Study finds Brazil isn’t counting all deforestation in official estimates
Brazil drew widespread praise for drastically lowering Amazon deforestation over the past decade and half. But as forest destruction in the country is on the rise once again, new research finds that Brazil’s official estimates are missing large swaths of deforestation.
News broke last November that deforestation had jumped 16 percent in the Brazilian Amazon for the year ending on July 31, 2015, with an estimated 5,831 square kilometres (about 2,250 square miles) of rainforest, an area half the size of Los Angeles, destroyed that year.
The Brazilian government revised that figure earlier this month, however, stating that some 6,207 square kilometres (about 2,397 square miles) of Amazon rainforest were actually destroyed in the year that ended on July 31, 2015. Though this represents a six percent increase over the previous estimate and the highest annual loss in the Brazilian Amazon since 2011, it is still well below historical levels of deforestation.
Now a new study published in the journal Conservation Letters finds that, between 2008 and 2012, close to 9,000 square kilometres (about 3,475 square miles) of the Brazilian Amazon were cleared without being detected by the government’s official monitoring system.
Brazil’s Monitoring Deforestation in the Brazilian Amazon by Satellite Project (known as PRODES) has played a key role in Brazil’s recent efforts to rein in deforestation.

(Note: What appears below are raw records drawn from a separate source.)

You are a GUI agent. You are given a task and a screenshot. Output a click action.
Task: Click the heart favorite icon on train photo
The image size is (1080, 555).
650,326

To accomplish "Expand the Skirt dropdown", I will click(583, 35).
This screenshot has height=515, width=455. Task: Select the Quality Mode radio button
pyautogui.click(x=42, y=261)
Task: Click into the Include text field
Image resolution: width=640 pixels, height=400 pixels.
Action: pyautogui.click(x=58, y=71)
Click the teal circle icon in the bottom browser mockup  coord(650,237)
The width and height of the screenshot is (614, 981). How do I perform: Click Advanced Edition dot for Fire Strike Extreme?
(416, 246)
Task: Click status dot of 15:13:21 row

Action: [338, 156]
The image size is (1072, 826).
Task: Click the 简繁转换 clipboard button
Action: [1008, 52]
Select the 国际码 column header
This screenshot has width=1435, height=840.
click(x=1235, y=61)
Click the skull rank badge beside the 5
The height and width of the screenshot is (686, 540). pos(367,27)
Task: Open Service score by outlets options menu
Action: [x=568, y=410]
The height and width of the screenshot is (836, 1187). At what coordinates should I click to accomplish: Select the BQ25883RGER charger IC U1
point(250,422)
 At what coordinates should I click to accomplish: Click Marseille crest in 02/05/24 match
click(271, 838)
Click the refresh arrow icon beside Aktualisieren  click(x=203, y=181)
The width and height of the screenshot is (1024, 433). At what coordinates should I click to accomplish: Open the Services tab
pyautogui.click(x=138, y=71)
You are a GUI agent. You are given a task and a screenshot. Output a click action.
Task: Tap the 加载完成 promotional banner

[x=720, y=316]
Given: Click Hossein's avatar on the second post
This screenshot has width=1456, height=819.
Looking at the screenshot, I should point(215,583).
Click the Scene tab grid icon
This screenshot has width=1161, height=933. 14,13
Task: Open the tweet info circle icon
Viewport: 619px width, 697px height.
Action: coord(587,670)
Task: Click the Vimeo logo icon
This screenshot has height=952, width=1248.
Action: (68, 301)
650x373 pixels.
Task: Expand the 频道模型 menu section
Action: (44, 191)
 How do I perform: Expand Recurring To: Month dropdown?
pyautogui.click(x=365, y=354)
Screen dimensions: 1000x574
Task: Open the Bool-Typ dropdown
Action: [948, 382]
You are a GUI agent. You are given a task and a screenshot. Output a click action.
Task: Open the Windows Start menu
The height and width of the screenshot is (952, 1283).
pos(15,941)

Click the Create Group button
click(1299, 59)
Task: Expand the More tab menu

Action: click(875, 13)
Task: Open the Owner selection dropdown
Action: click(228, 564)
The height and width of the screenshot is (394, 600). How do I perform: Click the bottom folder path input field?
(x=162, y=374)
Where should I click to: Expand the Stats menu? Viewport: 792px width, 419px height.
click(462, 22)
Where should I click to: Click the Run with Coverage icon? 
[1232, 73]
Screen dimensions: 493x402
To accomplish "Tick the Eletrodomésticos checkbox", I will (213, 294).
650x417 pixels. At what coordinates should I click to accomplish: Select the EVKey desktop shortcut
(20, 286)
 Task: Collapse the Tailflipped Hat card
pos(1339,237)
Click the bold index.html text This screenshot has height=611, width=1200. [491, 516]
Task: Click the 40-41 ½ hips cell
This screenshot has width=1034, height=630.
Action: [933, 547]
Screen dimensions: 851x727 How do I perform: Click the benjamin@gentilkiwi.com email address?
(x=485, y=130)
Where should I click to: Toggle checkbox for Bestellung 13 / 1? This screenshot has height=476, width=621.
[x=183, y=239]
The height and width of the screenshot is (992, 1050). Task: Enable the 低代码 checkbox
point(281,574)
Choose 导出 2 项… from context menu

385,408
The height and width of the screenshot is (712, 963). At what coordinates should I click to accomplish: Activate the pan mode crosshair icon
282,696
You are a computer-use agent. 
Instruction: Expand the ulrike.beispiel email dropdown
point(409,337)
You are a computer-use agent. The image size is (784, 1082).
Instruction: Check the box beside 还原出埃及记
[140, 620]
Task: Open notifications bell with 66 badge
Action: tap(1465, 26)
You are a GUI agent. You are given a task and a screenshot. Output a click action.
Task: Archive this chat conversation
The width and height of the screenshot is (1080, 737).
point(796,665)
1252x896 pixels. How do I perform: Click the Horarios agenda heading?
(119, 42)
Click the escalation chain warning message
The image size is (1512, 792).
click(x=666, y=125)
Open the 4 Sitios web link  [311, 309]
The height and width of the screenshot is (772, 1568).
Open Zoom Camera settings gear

According to PRODES, 25,000 square miles of Amazon rainforest were lost to deforestation in 2003. That dropped to an average of just 5,300 square miles between 2009 to 2013.
But when researchers with Brown University compared data from PRODES with two independent satellite measures of forest loss — from the Global Forest Change project and the Fire Information for Resource Management Systems — they found that about 9,000 square kilometres of rainforest destruction, an area roughly the size of Puerto Rico, were not included in the PRODES monitoring.